What the task asks: Retype the listing below, from the line containing "You are a GUI" through the line containing "[x=176, y=83]", inclusive, and no other lines.

>> BEGIN Entries shown

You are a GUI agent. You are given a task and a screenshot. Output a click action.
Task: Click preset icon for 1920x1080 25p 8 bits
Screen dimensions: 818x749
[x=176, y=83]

>> END Entries shown
>> BEGIN Entries shown

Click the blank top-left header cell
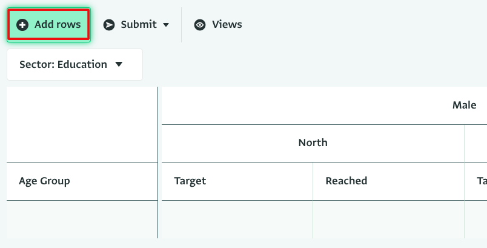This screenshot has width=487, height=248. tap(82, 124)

>> END Entries shown
>> BEGIN Entries shown

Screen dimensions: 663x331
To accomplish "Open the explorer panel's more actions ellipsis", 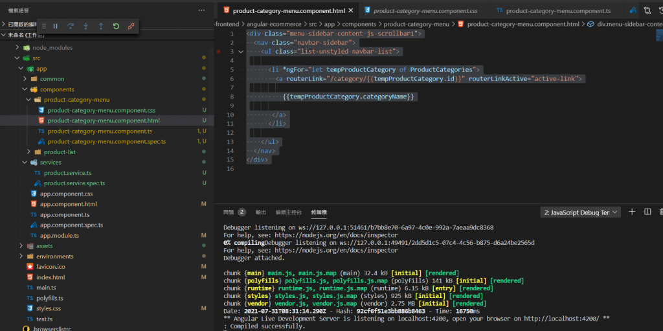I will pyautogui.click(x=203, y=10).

>> END Entries shown

Result for this exercise:
You are a GUI agent. You are given a task and a screenshot. Output a click action.
Task: Click preset icon for 1920x1080 25p 8 bits
Screen dimensions: 818x749
[x=176, y=83]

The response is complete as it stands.